Un résident subit jeudi un test d’acide nucléique dans une communauté résidentielle de Hohhot. Photo: VCG
La nouvelle variante d’Omicron BF.7 s’est propagée dans plus de provinces de Chine lundi, moins d’une semaine après avoir été identifiée pour la première fois dans la région autonome de Mongolie intérieure du nord-ouest de la Chine.
Lundi, des responsables de Yantai, une ville de la province du Shandong (nord de la Chine), ont confirmé que les cas de COVID-19 transmis localement détectés depuis le 4 octobre avaient été déclenchés par la variante BF.7, qui est hautement homologue à ceux trouvés dans une autre province. Un jour plus tôt dimanche, la ville de Shaoguan, dans la province du Guangdong (sud de la Chine), a également détecté des cas de variante BF.7.
L’Organisation mondiale de la santé avait mis en garde contre le BF.7 à propagation rapide à travers le monde et s’attendait à ce qu’il devienne la nouvelle variante dominante.

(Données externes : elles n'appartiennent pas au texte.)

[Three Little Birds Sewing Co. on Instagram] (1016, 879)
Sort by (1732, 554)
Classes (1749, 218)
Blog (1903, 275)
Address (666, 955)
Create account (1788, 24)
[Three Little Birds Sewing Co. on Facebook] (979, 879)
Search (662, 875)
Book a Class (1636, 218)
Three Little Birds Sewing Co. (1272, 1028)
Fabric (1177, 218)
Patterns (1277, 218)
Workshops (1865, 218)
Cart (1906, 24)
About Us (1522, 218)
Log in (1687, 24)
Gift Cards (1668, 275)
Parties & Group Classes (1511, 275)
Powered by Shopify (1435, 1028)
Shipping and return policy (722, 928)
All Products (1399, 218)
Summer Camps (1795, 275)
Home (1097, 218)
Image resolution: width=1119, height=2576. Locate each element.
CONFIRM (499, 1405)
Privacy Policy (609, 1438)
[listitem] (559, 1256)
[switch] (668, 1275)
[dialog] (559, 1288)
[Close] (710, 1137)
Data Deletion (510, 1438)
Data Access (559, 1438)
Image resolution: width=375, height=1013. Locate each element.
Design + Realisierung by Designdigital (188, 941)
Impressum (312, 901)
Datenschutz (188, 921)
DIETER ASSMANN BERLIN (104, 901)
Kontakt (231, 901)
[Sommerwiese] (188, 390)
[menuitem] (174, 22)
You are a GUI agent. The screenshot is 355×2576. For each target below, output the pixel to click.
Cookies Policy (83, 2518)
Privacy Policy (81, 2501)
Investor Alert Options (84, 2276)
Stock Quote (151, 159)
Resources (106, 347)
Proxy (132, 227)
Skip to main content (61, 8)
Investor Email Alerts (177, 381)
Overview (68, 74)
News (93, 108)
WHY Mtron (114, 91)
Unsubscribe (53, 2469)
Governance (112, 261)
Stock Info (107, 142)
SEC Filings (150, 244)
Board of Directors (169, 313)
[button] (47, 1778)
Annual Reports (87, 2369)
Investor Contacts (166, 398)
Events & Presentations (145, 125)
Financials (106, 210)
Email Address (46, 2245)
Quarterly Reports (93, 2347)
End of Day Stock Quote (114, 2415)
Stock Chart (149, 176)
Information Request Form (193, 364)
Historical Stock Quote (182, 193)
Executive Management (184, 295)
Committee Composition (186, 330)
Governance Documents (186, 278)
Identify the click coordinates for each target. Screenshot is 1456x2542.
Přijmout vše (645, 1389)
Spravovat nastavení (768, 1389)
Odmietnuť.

« A en juger par les caractéristiques du BF.7, si des mesures de prévention décisives n’étaient pas adoptées à temps, il y a de fortes chances qu’il devienne également la variante dominante en Chine », a déclaré Yu Chuanhua, professeur spécialisé en épidémiologie. journal Jiankang Shibao dimanche.
En tant que sous-variante d’Omicron BA.5, BF.7 a amélioré l’évasion immunitaire par rapport à BA.5, ce qui signifie qu’il est toujours possible que des personnes soient infectées par BF.7 même si elles ont déjà été infectées ou ont pris COVID-19 vaccins, a appris le Chine Direct auprès d’experts médicaux.
Mais ils ont déclaré que les vaccins et les pilules antivirales orales utilisés pour traiter le COVID-19 sont toujours efficaces contre le BF.7, et que les vaccins contre le COVID-19 sont efficaces pour prévenir les cas graves et les décès dus au COVID-19.
Le BF.7 avait été signalé en train de se propager rapidement en Belgique, en Allemagne, en France, au Danemark et en Angleterre dès le 23 septembre, selon les médias. Parmi les cas en Belgique, le pourcentage de cas alimentés par BF.7 a représenté 25%, tandis que le pourcentage en Allemagne, en France et au Danemark était respectivement d’environ 10. Alors qu’aux États-Unis, la nouvelle variante s’est classée dans le tiers supérieur dominant de toutes les variantes. , représentant 4,6 % de tous les cas.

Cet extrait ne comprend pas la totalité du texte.